Each entry is to be repeated word for word, and the images are to be dropped.

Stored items
◇ ◇ ◇ ◇ ◇
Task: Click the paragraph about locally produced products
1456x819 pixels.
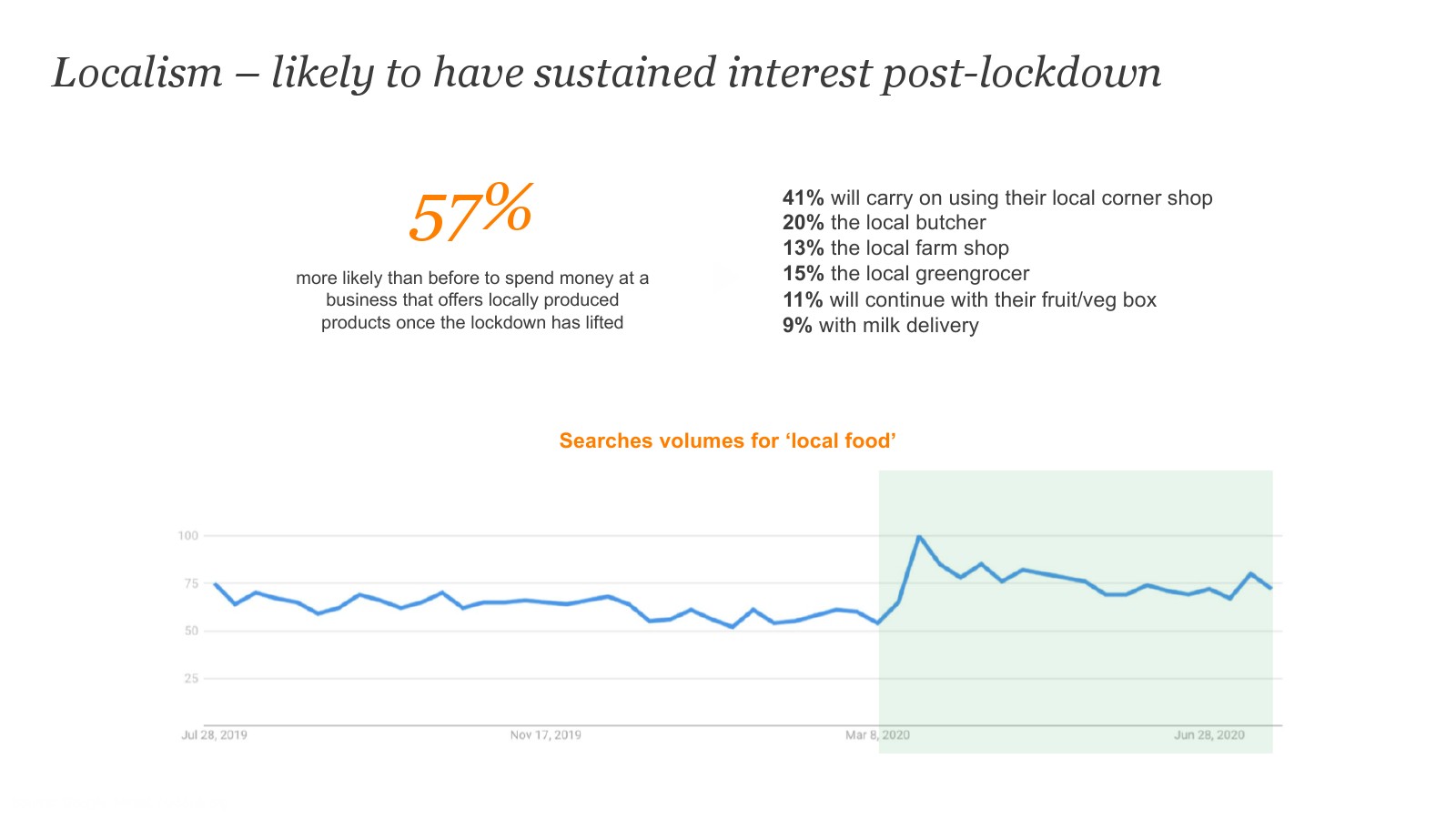Action: pyautogui.click(x=472, y=300)
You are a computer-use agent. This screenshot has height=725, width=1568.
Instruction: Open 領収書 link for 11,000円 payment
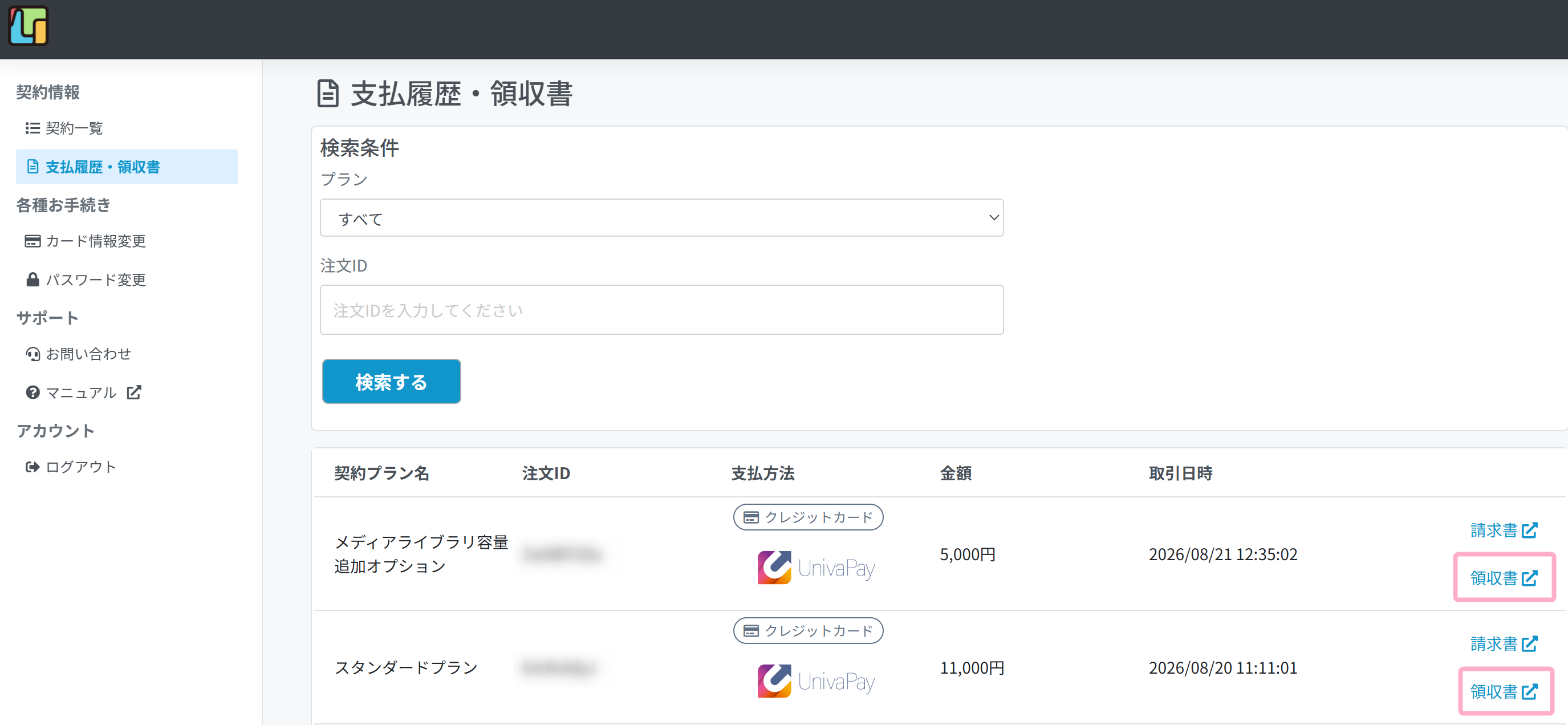click(x=1504, y=691)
◇ ◇ ◇ ◇ ◇
◆ RESULT FOR THIS TASK ◆
Task: Click the paragraph about locally produced products
1456x819 pixels.
Action: pyautogui.click(x=472, y=300)
You are a computer-use agent. This screenshot has height=725, width=1568.
Instruction: Open 領収書 link for 11,000円 payment
click(x=1504, y=691)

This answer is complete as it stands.